◆ WORK REQUIRED ◆
Format every line of the listing below as a JSON list of strings, one string per line, leaving out any blank lines.

(Rows of pointing data)
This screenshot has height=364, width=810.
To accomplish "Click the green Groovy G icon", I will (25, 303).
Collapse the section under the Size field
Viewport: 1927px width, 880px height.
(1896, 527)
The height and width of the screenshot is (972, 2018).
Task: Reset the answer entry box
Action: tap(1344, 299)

◆ WORKED ANSWER ◆
[
  "This screenshot has height=364, width=810.",
  "To accomplish \"Click the green Groovy G icon\", I will (25, 303).",
  "Collapse the section under the Size field",
  "Viewport: 1927px width, 880px height.",
  "(1896, 527)",
  "The height and width of the screenshot is (972, 2018).",
  "Task: Reset the answer entry box",
  "Action: tap(1344, 299)"
]